Jonathan Wesley Riess, MD, MS, director of Thoracic Oncology and associate professor of medicine in the Division of Hematology and Oncology at the University of California, Davis Comprehensive Cancer Center, highlighted treatment sequencing considerations for KRAS and BRAF inhibitors in non–small cell lung cancer (NSCLC), as discussed during the 2025 Bridging the Gaps in Lung Cancerconsensus meeting,

Riess noted that, unlike EGFR-, ALK-, and ROS1-altered NSCLC, which typically demonstrates limited benefit from single-agent PD-1 inhibition, KRAS- and BRAF-mutated tumors can be responsive to immune checkpoint blockade. For KRAS-mutant NSCLC, he emphasized that current approvals are limited to KRAS G12C inhibitors in the second-line setting, where median progression-free survival is less than 6 months. Given these data, Riess shared that he favors immunotherapy-based combinations, such as chemoimmunotherapy, are usually favored in the first-line setting, followed by KRAS G12C inhibition at progression. This sequence aligns with the design of pivotal randomized studies comparing KRAS-targeted therapy with second-line docetaxel, he explained.

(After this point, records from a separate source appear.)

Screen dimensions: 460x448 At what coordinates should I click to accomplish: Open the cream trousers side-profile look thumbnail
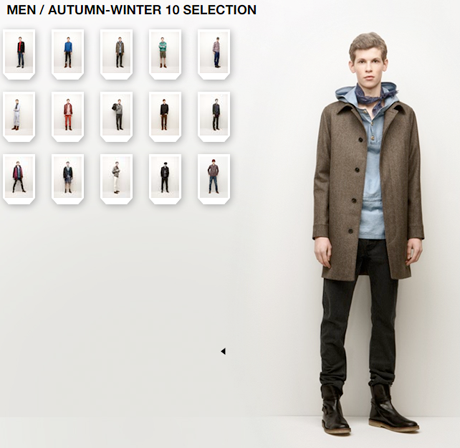(x=116, y=179)
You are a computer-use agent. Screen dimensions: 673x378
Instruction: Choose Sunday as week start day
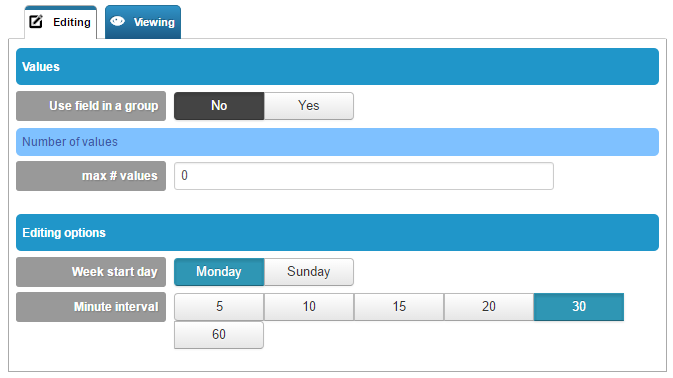pos(309,272)
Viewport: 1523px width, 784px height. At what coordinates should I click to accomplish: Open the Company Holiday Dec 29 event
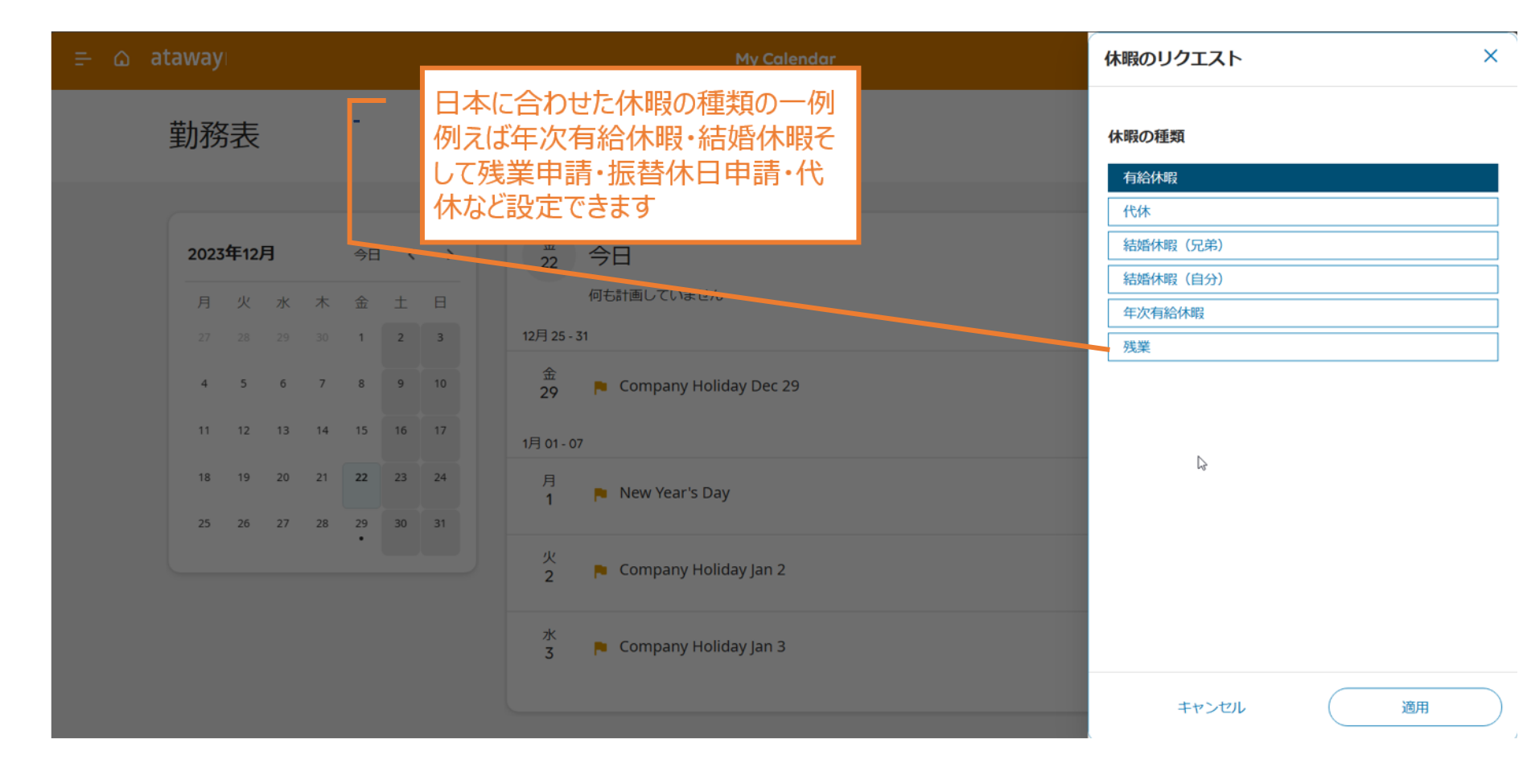[708, 386]
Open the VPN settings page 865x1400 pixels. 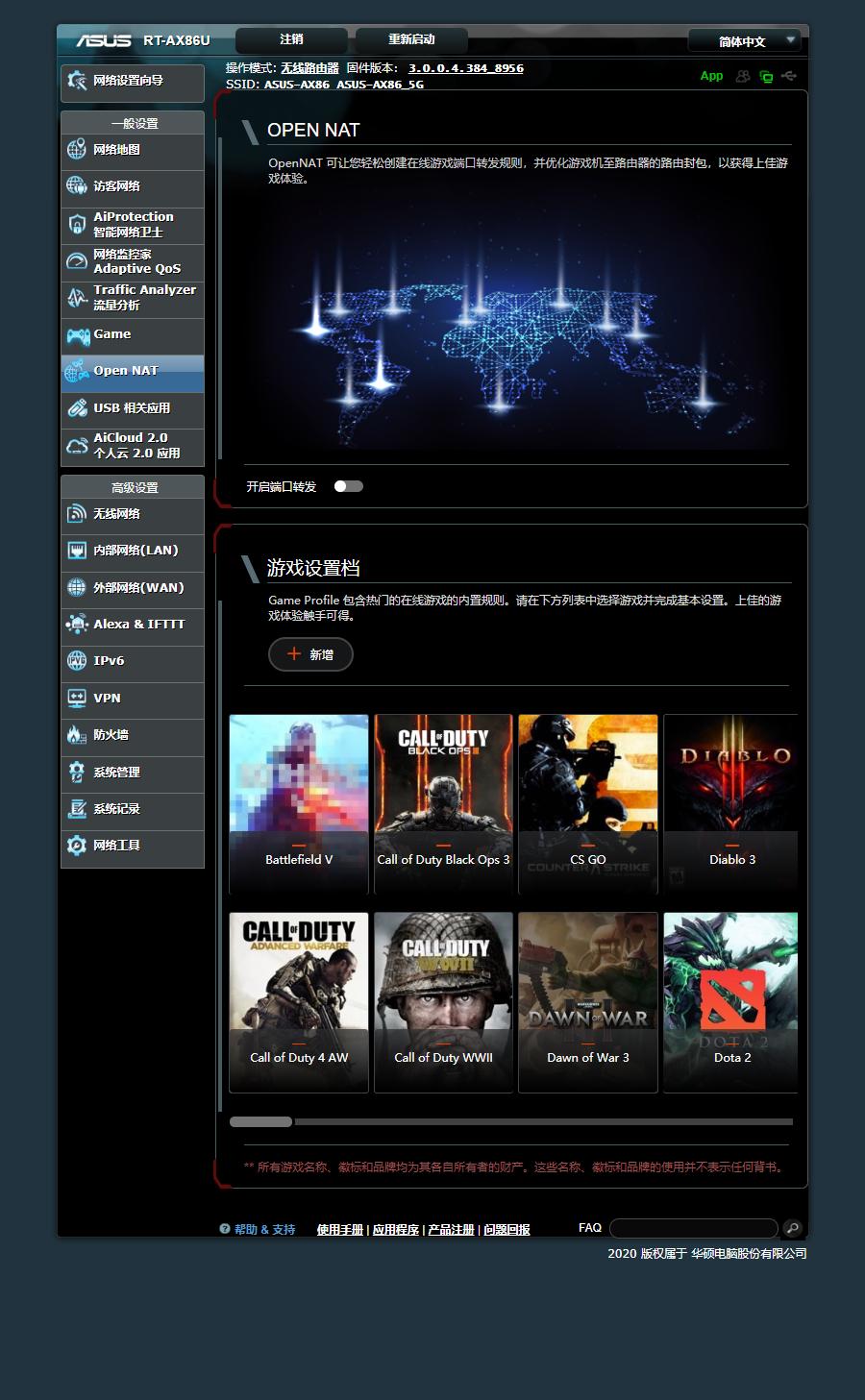click(x=132, y=700)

Regarding BRAF V600E–mutated NSCLC, Riess highlighted differences in treatment strategy compared with melanoma, where first-line immunotherapy demonstrated superiority over targeted therapy. Although BRAF-mutated lung tumors may respond to immunotherapy, Riess typically initiates therapy with BRAF/MEK inhibition in advanced, treatment-naïve disease, citing more favorable outcomes with targeted therapy in the frontline setting compared with post-treatment use.

For patients with BRAF V600E mutations, approved first-line targeted regimens include dabrafenib (Tafinlar) plus trametinib (Mekinist) or encorafenib (Braftovi) plus binimetinib (Mektovi). Riess favors initiating one of these combinations in the metastatic setting, reserving immunotherapy for subsequent lines as appropriate.

Overall, sequencing decisions for KRAS and BRAF inhibitors in NSCLC should account for mutation subtype, responsiveness to immune checkpoint inhibition, and the line of therapy in which the targeted agent has demonstrated optimal efficacy, Riess concluded.